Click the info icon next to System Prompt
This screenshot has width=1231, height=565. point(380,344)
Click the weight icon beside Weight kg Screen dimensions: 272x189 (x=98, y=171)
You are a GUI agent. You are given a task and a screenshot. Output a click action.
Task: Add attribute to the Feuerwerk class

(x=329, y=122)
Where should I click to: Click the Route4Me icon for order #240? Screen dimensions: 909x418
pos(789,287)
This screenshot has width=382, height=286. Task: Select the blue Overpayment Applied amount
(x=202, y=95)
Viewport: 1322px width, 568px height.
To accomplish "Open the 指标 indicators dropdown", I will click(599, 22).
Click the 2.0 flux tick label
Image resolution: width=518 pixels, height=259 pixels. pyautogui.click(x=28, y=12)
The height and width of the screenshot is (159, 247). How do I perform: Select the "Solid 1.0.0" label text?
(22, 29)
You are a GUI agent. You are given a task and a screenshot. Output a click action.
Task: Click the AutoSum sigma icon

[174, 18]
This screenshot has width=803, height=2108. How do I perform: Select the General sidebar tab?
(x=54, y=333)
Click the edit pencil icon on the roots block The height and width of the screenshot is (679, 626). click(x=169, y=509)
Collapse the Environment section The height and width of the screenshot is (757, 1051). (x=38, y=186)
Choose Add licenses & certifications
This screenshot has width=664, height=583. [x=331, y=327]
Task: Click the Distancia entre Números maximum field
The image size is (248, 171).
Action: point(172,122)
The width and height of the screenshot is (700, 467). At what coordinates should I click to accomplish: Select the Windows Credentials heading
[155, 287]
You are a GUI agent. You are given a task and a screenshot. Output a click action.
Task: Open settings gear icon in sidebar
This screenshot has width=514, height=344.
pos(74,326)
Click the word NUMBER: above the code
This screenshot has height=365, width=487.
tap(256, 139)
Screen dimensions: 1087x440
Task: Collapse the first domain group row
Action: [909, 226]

◆ ◆ ◆ ◆ ◆

TASK PROMPT:
The material shown above is to be retyped in full, without alteration.

EXERCISE RESULT:
Click the info icon next to System Prompt
This screenshot has width=1231, height=565. point(380,344)
Click the weight icon beside Weight kg Screen dimensions: 272x189 (x=98, y=171)
You are a GUI agent. You are given a task and a screenshot. Output a click action.
Task: Add attribute to the Feuerwerk class

(x=329, y=122)
Where should I click to: Click the Route4Me icon for order #240? Screen dimensions: 909x418
pos(789,287)
This screenshot has width=382, height=286. Task: Select the blue Overpayment Applied amount
(x=202, y=95)
Viewport: 1322px width, 568px height.
To accomplish "Open the 指标 indicators dropdown", I will click(599, 22).
Click the 2.0 flux tick label
Image resolution: width=518 pixels, height=259 pixels. pyautogui.click(x=28, y=12)
The height and width of the screenshot is (159, 247). How do I perform: Select the "Solid 1.0.0" label text?
(22, 29)
You are a GUI agent. You are given a task and a screenshot. Output a click action.
Task: Click the AutoSum sigma icon

[174, 18]
This screenshot has width=803, height=2108. How do I perform: Select the General sidebar tab?
(x=54, y=333)
Click the edit pencil icon on the roots block The height and width of the screenshot is (679, 626). click(x=169, y=509)
Collapse the Environment section The height and width of the screenshot is (757, 1051). (x=38, y=186)
Choose Add licenses & certifications
This screenshot has width=664, height=583. [x=331, y=327]
Task: Click the Distancia entre Números maximum field
The image size is (248, 171).
Action: point(172,122)
The width and height of the screenshot is (700, 467). At what coordinates should I click to accomplish: Select the Windows Credentials heading
[155, 287]
You are a GUI agent. You are given a task and a screenshot. Output a click action.
Task: Open settings gear icon in sidebar
This screenshot has width=514, height=344.
pos(74,326)
Click the word NUMBER: above the code
This screenshot has height=365, width=487.
tap(256, 139)
Screen dimensions: 1087x440
Task: Collapse the first domain group row
Action: [909, 226]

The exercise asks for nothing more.